• REQUEST:
Count the lines in the records below that contain the string "screenshot". Give only the number.

• SUPPLIED DATA:

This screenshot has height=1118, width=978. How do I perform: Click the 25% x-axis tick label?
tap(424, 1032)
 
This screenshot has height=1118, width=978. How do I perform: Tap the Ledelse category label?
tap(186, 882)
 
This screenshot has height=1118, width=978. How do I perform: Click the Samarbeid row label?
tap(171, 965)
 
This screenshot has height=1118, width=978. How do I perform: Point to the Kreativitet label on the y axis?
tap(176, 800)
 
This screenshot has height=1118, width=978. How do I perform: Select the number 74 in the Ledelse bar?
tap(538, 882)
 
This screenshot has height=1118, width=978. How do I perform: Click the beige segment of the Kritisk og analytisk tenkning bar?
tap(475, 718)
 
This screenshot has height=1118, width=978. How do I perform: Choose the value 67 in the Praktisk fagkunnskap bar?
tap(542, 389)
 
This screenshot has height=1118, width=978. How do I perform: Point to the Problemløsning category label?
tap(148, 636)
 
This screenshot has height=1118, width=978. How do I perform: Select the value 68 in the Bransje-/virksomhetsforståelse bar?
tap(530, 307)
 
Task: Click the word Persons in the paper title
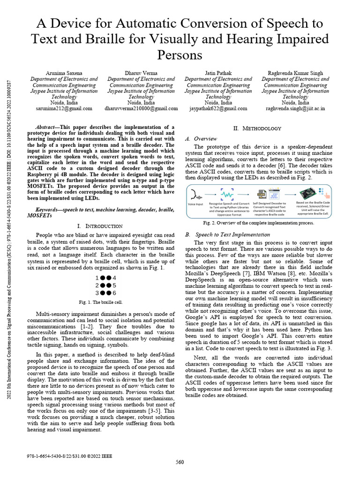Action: pos(180,55)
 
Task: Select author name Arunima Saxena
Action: pos(64,74)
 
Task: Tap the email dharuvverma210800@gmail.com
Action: pos(141,108)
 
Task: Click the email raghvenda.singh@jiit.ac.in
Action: pos(295,108)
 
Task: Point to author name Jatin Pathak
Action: pos(218,74)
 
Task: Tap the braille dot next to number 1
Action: pos(103,278)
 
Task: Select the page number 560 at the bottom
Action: pos(180,462)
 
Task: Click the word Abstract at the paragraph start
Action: pos(46,127)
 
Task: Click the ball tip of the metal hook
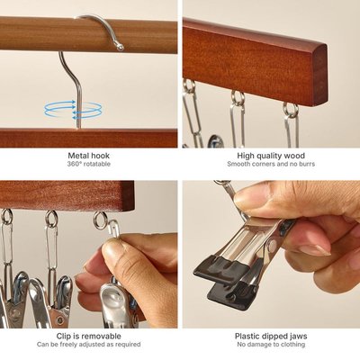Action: pyautogui.click(x=121, y=48)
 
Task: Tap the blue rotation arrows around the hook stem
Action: pyautogui.click(x=73, y=109)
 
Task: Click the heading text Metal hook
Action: pyautogui.click(x=89, y=156)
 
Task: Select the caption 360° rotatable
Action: pyautogui.click(x=89, y=164)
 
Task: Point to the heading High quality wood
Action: pyautogui.click(x=271, y=156)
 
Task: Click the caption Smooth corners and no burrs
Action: pyautogui.click(x=271, y=164)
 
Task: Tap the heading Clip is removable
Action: pyautogui.click(x=89, y=336)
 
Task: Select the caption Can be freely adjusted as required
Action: pyautogui.click(x=89, y=345)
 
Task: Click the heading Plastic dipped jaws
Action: pyautogui.click(x=271, y=336)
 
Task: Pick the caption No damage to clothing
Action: pyautogui.click(x=271, y=345)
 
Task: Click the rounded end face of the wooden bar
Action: pyautogui.click(x=320, y=75)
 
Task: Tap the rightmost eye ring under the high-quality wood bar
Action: pyautogui.click(x=291, y=110)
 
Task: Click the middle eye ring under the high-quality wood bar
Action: pyautogui.click(x=238, y=98)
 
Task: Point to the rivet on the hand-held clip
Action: pyautogui.click(x=273, y=246)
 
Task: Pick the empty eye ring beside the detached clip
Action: pyautogui.click(x=100, y=220)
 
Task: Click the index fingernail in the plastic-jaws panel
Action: pyautogui.click(x=314, y=250)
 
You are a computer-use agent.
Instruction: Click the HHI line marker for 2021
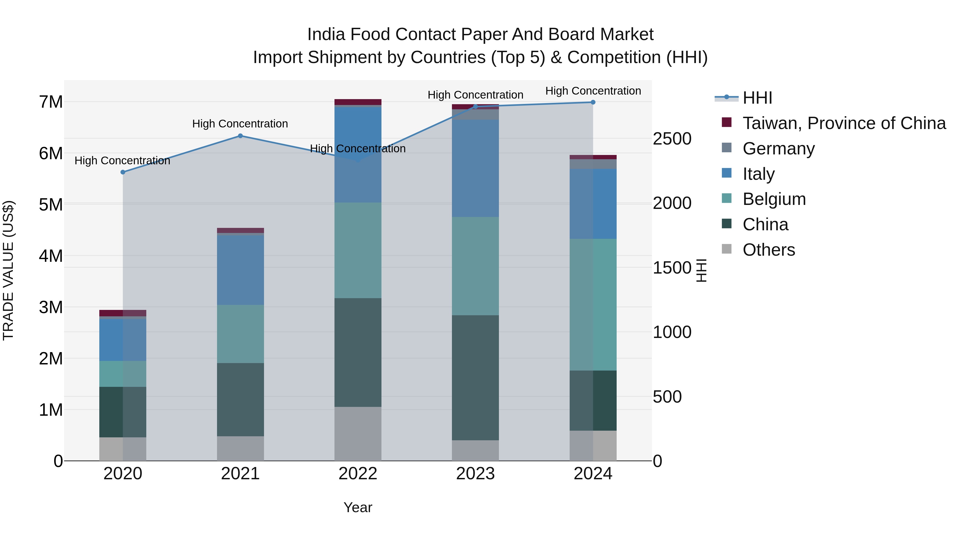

• FULL OUTPUT:
9